If you guessed ‘teepee-shaped community centre-cum-sweat lodge’ then you’re absolutely right. God knows what the people in charge of food provision thought. No, actually, we know what they thought: they let it pass with barely a murmur of complaint. This is the monster we have created with ‘all shall have prizes’, non-competitive sports days and ‘circle time’: a generation so determined to let everyone vouchsafe their vacuous opinion that they’d rather starve to death than spoil the touchy-feely fun by saying, ‘Guys. Do you not think a greenhouse should take priority over a group hug?’

Hence Anton’s retreat to the woods to build a mini-camp of his own. He’d noticed that the site of the summer camp was subject to 70mph gales and that this wouldn’t be much fun in winter. But no one else — apart from his one other ally, the fiftysomething Brixton carpenter — wanted to hear about the nasty, boring reality thing. Instead, they preferred to bicker about whether it was fair for Anton to pillage from the communal supplies when he was showing so little community spirit.

So far, so very promising: Anton strips off and daubs himself in deer blood; Anton sharpens his hatchet… Except, it didn’t work out as you might have expected. Instead, in a brief cold snap when the camp was blanketed in snow, it was Anton who succumbed, returning to the fold looking all pitiful and freezing, there to be welcomed by hugging girlies. (Unless, perhaps, it’s just an evil ruse and he’s biding his time.)

This unpredictability is one reason I’m so very much enjoying Eden. Yes, of course, there are occasions when you want to sneer — such as the one where the girl who’s the vegetarian blubs when they kill their first piggie — but more often it’s moving and life-affirming watching people whom you’ve been wanting to give a good slap being unexpectedly brave or generous or capable, and saving the day.
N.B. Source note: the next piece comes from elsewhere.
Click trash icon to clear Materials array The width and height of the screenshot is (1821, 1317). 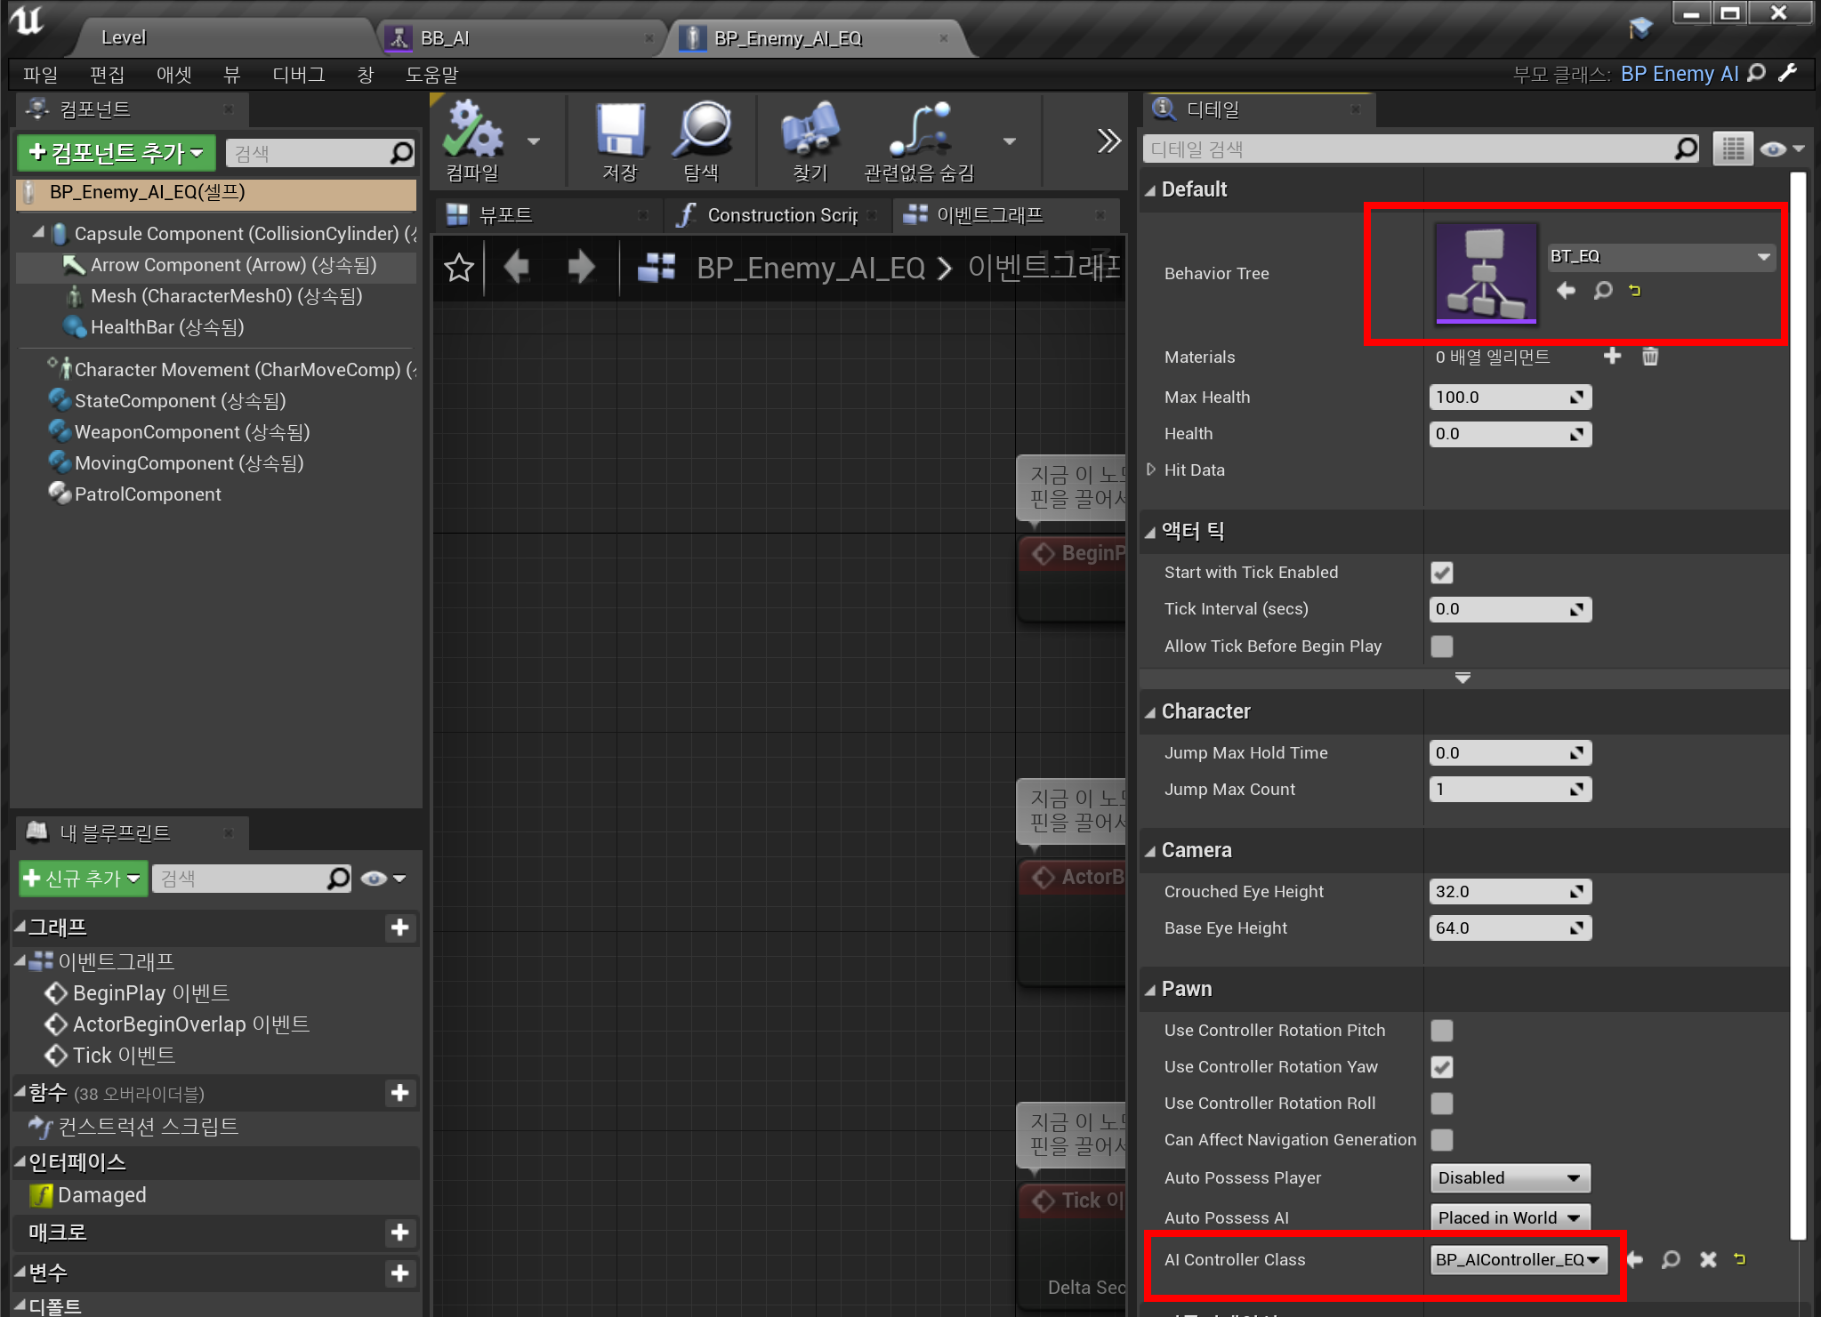[1650, 357]
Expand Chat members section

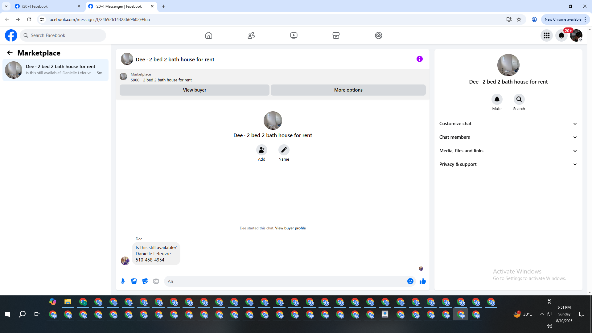508,137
Actually, it’s almost better than reading a novel: diverse characters — whom we know increasingly intimately — plunged into crisis, some rising to the occasion, others cracking up, with dei ex machina and twists and turns as lively as any in fiction. For example, the death of the goat — that was sad because we witnessed both its last moments groaning in agony because it had scoffed the chicken feed (who knew there was stuff goats couldn’t eat?) and also the near-tearful distress of the vet, powerless to save it; the arrival of some random Scots people in a speedboat who leave them a care package of choccies and beer; the bit where they brew their own hooch and some of them visibly cop off with one another: gosh, isn’t TV getting ever more prurient?

Incidentally, chaps, if you want to get your end away in this modern world when most girls don’t want to know because they think they’re feminists and they think you’re all rapists, this invaluable Channel 4 social experiment offered some very helpful pointers. Either a) be a vet and be seen palpably caring about animal welfare or b) be a chef and pay especial attention to the blonde veggie females in your midst with choice non-meat titbits: those are your two best options for pulling hotties.

They started filming in about March. That means they’ve got a summer of relative abundance still to come. Followed by the bit where the Scottish winter comes, the snow descends and Anton retreats to his sheltered fastness which has space for only about six. Whatever happens, it ain’t going to be pretty. Really, I just can’t wait.